What attracts in ritual is the satisfaction it gives to the historical instinct. This we say is how the Church of England formerly celebrated the Divine Mysteries, this is how she would have celebrated them all along the course of her history had it not been for the incursions of Protestantism and misbelief. And, lastly, let us never forget in all the intellectual difficulties of the present time that our faith in Christ can not be dissociated from our personal relation to Him. It is, as Father Tyrrell well says, "an act of trust on no mere argument or chain of reasoning but on all three backed by and confirmed by personal experience." "He," says Dr. Alexander Maclaren, "who lives in Christ and has Christ living in him may well possess his soul in patience amid the dust of present critical controversies. . . . The springs of his faith and of his life are too deep to be frozen or evaporated. Such believers do not rest their faith on the Book, for they have verified it by experience."

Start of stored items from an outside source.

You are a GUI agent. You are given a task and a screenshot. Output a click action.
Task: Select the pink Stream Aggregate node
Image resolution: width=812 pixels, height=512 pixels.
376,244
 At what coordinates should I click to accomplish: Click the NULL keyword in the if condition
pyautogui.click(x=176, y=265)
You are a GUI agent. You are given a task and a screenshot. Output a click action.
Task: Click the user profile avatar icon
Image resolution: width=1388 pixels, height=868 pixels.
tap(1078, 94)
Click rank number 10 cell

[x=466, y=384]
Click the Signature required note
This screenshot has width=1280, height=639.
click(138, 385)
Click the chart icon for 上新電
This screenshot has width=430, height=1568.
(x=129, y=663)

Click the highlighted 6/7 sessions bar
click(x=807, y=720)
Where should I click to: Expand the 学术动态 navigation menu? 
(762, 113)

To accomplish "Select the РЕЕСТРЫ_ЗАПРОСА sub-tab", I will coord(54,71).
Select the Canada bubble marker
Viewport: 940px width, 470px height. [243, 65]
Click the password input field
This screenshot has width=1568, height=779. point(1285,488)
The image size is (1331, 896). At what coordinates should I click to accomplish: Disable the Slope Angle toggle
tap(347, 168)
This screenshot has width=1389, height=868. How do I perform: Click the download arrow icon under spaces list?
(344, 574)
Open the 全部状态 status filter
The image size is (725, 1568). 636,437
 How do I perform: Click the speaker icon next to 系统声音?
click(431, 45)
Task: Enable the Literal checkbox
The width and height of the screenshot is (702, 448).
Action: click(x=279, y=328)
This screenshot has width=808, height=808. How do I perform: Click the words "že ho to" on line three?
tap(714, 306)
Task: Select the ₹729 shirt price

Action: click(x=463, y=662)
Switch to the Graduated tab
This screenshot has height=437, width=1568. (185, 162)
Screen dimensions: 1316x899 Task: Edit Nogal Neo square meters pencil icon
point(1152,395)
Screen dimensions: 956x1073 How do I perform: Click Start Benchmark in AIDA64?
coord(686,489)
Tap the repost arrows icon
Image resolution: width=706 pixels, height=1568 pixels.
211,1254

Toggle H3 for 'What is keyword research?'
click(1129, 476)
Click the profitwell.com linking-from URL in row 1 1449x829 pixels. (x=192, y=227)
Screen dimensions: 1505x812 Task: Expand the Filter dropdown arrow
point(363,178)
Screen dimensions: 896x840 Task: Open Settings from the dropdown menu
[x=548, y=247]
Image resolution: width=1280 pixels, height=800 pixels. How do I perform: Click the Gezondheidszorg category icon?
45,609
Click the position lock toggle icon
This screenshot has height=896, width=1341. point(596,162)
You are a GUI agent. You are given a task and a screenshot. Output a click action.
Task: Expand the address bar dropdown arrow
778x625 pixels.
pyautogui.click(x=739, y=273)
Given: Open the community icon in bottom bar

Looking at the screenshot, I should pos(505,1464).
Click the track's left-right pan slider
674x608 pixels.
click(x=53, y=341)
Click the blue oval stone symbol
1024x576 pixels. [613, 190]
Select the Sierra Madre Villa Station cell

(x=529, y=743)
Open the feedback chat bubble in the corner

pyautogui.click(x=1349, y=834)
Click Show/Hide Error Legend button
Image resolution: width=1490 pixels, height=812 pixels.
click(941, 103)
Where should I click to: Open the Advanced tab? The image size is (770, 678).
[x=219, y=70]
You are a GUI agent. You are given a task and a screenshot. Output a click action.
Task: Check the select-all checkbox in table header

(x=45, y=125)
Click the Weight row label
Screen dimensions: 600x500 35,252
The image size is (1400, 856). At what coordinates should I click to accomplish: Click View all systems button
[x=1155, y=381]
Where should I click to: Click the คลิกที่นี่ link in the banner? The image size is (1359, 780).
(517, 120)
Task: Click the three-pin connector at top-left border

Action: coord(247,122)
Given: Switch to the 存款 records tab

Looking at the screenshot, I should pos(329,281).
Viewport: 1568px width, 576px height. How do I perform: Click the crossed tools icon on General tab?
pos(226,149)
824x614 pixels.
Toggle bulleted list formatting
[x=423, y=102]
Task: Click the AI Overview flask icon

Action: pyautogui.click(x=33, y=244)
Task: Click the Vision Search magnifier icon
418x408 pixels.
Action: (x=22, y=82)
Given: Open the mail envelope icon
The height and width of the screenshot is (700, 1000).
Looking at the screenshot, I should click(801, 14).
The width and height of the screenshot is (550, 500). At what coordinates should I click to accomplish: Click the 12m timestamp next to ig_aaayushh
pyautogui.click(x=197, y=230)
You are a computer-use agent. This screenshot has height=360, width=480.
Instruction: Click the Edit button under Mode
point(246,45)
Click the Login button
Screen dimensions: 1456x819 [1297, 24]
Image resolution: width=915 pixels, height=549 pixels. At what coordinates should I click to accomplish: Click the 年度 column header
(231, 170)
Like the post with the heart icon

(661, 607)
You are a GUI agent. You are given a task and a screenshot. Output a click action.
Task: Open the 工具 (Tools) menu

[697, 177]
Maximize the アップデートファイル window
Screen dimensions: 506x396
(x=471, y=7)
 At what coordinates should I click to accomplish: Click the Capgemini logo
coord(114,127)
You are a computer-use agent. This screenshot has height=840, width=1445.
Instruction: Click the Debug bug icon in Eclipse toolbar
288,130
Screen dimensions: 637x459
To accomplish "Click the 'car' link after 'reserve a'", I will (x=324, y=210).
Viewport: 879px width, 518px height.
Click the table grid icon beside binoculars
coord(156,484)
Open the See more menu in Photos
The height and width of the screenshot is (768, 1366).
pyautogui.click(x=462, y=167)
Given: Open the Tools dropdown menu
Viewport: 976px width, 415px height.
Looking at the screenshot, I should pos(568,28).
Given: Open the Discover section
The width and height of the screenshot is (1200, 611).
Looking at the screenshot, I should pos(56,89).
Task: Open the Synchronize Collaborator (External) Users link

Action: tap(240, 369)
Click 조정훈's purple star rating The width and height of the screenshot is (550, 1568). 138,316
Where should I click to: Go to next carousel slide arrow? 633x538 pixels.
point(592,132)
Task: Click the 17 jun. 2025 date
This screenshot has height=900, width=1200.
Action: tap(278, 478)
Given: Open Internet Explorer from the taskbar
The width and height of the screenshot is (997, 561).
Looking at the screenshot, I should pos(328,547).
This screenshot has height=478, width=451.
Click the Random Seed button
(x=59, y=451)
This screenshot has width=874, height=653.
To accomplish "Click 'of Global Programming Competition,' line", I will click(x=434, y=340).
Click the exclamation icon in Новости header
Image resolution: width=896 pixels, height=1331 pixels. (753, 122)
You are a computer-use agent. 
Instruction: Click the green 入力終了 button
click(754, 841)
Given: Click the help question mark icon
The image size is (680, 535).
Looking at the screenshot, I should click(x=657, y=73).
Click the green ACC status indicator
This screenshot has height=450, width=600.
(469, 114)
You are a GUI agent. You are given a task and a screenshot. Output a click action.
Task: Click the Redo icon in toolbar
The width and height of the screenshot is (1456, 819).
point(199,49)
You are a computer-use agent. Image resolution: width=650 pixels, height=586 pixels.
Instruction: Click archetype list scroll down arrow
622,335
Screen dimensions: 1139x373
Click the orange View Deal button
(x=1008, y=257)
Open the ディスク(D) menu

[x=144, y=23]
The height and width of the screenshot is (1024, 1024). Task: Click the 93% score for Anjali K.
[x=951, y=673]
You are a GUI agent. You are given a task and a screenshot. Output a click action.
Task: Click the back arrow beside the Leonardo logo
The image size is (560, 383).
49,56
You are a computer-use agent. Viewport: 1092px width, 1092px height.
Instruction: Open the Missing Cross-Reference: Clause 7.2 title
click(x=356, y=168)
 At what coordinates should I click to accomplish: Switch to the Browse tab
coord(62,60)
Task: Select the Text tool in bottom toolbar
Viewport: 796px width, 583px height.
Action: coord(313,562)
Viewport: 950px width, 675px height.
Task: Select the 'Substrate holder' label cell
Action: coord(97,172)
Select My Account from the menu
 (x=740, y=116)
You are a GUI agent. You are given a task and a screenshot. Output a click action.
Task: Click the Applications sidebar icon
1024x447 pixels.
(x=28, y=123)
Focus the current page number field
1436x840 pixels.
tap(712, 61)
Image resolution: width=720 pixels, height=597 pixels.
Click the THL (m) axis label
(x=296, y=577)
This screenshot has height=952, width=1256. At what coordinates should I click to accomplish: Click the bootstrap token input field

Dr. Maclaren's words are reechoed by the Rev. W. R. Inge when he says, "Christians are Christians, not on account of historical evidence, but because they have found Christ, or rather because Christ has found them. . . . Christ was nothing then, 'when He was on earth,' that He is not now." ["Contentio Veritatis." Essay on the Person of Christ.] And it is the same thought which is expressed by Mother Juliana of Norwich, when she writes, "For the same thirst which He had upon the rood tree, the same hath He yet, and shall have unto the time that the last soul that shall be saved is come up to His bliss." ["The Revelations of Mother Juliana." Methuen.]

"Man at his best," says Father Tyrrell, "is most at home where at his worst he is at least at home, in those super-realities which are touched and felt by the soul but refuse to be pictured or spoken in the language of the rive senses"...." a hard common-sense religion consonant [37/38] with the utilitarianism of a commercial civilization can never appeal to certain temperaments. . . . Perhaps one of the commonest subjective assurances of faith is the fact that our faith grows and declines with what we know intuitively to be our better moods, that when lax we are sceptical and believing when conscientious."

The struggle in which we are engaged, the battle we have to fight, requires all our arms; let us be quite sure that amongst them none is so necessary, none so indispensable as that personal love for, and trust in, our Lord Jesus Christ which is indeed a shield and buckler against all doubt, the consolation in all trials and disappointments, the pledge of victory here and the assurance of complete and final triumph hereafter.